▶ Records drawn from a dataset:
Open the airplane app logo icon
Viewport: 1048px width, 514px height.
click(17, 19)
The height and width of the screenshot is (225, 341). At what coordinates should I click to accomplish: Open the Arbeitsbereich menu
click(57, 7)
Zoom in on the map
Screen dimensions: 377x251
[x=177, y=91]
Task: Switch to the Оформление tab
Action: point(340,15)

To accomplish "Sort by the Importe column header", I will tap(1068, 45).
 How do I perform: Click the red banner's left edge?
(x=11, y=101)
* * *
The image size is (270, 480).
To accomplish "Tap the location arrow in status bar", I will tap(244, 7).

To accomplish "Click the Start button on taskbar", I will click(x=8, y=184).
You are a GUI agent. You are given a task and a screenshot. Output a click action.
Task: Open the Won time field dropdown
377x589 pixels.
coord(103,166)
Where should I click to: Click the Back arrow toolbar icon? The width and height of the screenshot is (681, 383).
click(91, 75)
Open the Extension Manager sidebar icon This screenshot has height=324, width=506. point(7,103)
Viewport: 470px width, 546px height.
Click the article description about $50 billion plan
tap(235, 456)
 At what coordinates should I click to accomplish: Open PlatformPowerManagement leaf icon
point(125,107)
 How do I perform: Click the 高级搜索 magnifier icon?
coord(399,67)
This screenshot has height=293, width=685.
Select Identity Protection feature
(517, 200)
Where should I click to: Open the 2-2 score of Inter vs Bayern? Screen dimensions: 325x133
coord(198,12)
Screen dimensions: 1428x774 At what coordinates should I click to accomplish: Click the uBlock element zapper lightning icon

▶ What you have to do: Copy from the entries above each line in which the string "This" can be found.

▶ Reply to the task:
Open the Extension Manager sidebar icon This screenshot has height=324, width=506. point(7,103)
This screenshot has height=293, width=685.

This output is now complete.